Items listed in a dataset
────────

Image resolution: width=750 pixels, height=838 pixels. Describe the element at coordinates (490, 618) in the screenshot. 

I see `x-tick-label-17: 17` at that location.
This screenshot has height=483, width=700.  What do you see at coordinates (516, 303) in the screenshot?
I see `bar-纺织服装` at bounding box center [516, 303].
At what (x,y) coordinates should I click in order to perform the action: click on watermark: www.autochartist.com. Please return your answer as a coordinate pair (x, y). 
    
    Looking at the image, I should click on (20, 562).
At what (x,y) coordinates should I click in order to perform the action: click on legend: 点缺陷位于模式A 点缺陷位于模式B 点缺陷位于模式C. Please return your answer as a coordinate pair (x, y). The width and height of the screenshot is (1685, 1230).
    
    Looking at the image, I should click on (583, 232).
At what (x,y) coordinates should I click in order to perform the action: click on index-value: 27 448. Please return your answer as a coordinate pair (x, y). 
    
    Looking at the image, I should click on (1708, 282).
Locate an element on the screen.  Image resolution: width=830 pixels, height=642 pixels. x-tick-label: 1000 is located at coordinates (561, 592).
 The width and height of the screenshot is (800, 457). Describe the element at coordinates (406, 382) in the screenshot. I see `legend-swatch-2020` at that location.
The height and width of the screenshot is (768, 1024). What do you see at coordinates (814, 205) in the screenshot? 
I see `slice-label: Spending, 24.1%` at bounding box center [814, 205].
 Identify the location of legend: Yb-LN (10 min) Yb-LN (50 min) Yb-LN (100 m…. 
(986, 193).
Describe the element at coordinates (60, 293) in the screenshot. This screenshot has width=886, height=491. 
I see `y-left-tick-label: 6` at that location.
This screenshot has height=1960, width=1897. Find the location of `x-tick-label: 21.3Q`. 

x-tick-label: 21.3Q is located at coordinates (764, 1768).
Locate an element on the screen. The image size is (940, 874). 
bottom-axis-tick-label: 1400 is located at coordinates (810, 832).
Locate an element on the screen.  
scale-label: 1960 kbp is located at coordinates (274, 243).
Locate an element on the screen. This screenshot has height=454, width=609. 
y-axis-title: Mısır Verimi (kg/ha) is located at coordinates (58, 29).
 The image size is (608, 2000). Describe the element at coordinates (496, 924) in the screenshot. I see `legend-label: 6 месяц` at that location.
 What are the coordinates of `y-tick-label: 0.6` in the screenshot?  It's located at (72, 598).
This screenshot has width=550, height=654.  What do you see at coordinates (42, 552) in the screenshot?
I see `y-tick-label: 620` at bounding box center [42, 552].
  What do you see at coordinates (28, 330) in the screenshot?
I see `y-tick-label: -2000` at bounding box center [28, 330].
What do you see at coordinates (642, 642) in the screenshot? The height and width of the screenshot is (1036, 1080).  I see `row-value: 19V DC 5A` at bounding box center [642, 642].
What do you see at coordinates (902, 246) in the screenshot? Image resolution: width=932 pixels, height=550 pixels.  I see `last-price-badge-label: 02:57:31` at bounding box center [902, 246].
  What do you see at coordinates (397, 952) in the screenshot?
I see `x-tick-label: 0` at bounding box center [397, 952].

────────

Required work: Lay out the records from the line containing "is (1685, 1230)." through the line containing "Looking at the image, I should click on (1708, 282)." as a Markdown table with the columns Row and Line, giving each line its row number and leaving out blank lines.

Exercise answer:
| Row | Line |
|---|---|
| 1 | At what (x,y) coordinates should I click in order to perform the action: click on legend: 点缺陷位于模式A 点缺陷位于模式B 点缺陷位于模式C. Please return your answer as a coordinate pair (x, y). The width and height of the screenshot is (1685, 1230). |
| 2 |     Looking at the image, I should click on (583, 232). |
| 3 | At what (x,y) coordinates should I click in order to perform the action: click on index-value: 27 448. Please return your answer as a coordinate pair (x, y).  |
| 4 |     Looking at the image, I should click on (1708, 282). |